● **Task objective**
Would you reproduce the data below exactly, please, leaving out its images?
#####
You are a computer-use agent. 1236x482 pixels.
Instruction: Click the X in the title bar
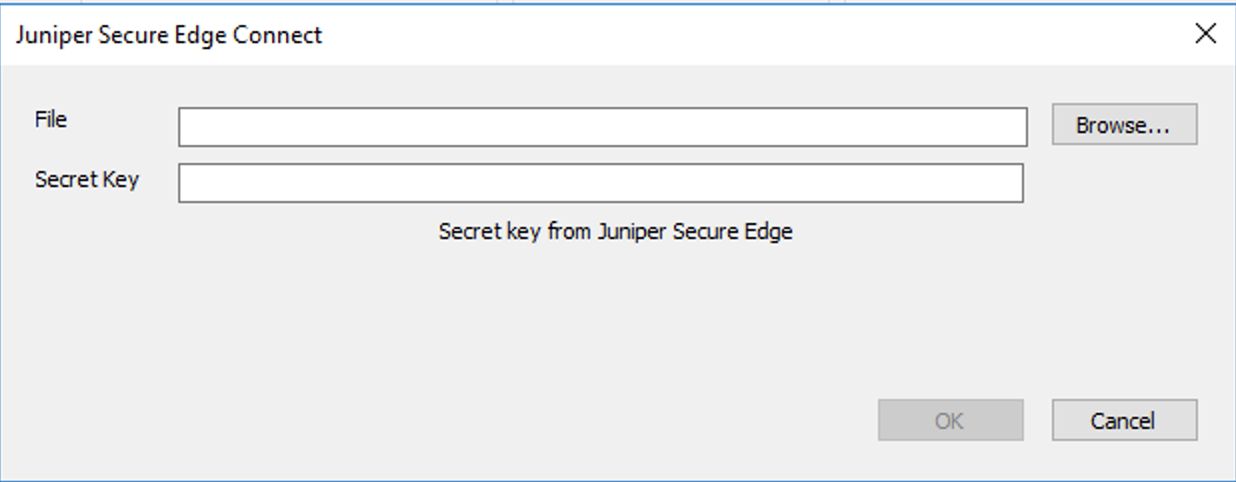pos(1205,34)
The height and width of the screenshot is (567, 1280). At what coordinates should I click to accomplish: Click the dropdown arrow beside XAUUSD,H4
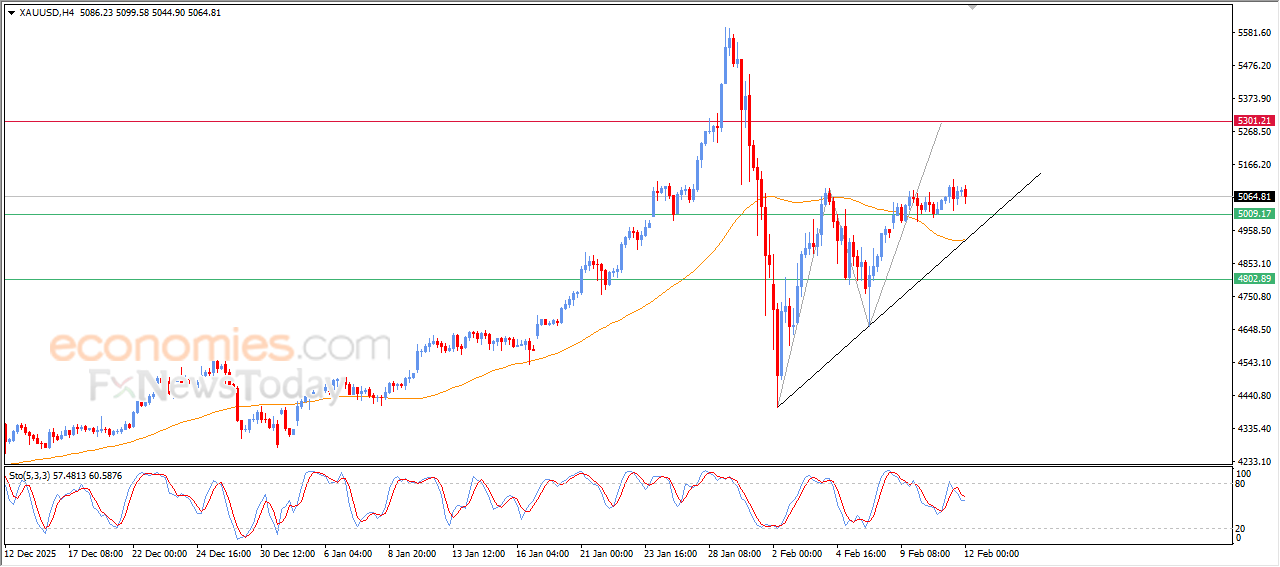click(x=11, y=13)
#####
● **Answer box**
You are a computer-use agent. 1236x482 pixels.
Instruction: Click the X in the title bar
pos(1205,34)
The height and width of the screenshot is (567, 1280). At what coordinates should I click to accomplish: Click the dropdown arrow beside XAUUSD,H4
click(x=11, y=13)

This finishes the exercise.